If she did five or six round-robins one day a week (or even just the first time!) with a sprinkling of all types of media outlets — local, national, podcasts, cable, digital, etc. — no one interview would be likely to overshadow any one news cycle, and she’d most likely have a chance to reach more diverse audiences on a regular schedule. 

(Now, one other odd idea if the Harris campaign insists on just one or two sit-downs: Make one with a perceived adversary — say, someone at Fox News. It’s a win-win for the campaign. If the interview goes well, she went into the lion’s den and survived! If the interview doesn’t go well, she can blame the partisan intent of the network’s editorial mandate.)

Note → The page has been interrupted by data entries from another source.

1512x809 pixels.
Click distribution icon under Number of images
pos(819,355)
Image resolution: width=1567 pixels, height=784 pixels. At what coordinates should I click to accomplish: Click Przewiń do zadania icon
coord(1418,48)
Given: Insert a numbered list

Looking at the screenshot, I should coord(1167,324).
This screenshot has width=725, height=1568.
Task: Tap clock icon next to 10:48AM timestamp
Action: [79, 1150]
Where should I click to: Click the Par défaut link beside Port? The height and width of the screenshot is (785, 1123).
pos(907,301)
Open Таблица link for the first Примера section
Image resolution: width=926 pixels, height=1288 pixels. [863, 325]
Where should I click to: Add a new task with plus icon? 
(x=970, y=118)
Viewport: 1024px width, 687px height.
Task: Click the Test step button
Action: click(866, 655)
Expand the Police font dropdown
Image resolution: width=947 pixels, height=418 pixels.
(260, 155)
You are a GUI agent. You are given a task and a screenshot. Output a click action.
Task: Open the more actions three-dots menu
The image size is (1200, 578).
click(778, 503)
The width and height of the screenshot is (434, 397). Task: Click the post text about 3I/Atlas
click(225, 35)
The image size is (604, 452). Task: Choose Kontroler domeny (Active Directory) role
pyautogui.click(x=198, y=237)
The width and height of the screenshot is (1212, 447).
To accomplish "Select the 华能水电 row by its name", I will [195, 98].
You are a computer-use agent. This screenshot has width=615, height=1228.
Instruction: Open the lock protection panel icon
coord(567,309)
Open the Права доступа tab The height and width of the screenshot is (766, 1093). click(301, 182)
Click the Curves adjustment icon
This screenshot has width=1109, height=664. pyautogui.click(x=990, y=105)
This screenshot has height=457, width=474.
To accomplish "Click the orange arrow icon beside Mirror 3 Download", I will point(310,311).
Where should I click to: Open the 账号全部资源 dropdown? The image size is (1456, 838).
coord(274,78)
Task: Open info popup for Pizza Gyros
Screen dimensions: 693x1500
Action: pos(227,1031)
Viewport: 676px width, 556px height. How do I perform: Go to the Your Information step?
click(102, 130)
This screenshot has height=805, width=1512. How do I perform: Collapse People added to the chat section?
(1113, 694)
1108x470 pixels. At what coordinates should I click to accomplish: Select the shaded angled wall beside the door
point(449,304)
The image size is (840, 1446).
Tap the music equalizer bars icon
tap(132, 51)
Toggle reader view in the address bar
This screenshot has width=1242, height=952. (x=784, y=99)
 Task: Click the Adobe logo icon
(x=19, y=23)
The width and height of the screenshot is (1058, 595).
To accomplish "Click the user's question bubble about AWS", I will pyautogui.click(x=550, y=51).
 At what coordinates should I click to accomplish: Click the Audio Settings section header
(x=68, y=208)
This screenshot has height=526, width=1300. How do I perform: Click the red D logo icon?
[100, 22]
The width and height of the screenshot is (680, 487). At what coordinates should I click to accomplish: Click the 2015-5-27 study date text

By the way, these interviews would also help her with debate prep. Trump should be using the same strategy. Whether we like it or not, we live in a fragmented media environment, and that calls for fragmenting how a candidate reaches out. It should be an all-of-the-above strategy. 

The Harris campaign is acting as if it has something to fear. I think the same mindset holds for the debate over debates. If you worry too much about a single confrontation, you’ve served only to raise the stakes for your own performance in said debate. But if you’re willing to do three or four or 10 debates, you’ve most likely diluted the impact of any one debate over another. 

Part of the job of being president is thinking on your feet when time is of the essence. Sure, a media interview isn’t the presidency, but as the public tries to figure out the mettle of these presidential candidates, how they conduct themselves in both friendly and unfriendly media environments certainly helps. 

* By the way, I do like my dentist. Also, I think my dentist is a column reader, so I don’t want to make him mad! He has more sharp objects at his disposal! 

Chuck Todd

Chuck Todd is NBC News’ chief political analyst and the former moderator of “Meet The Press.”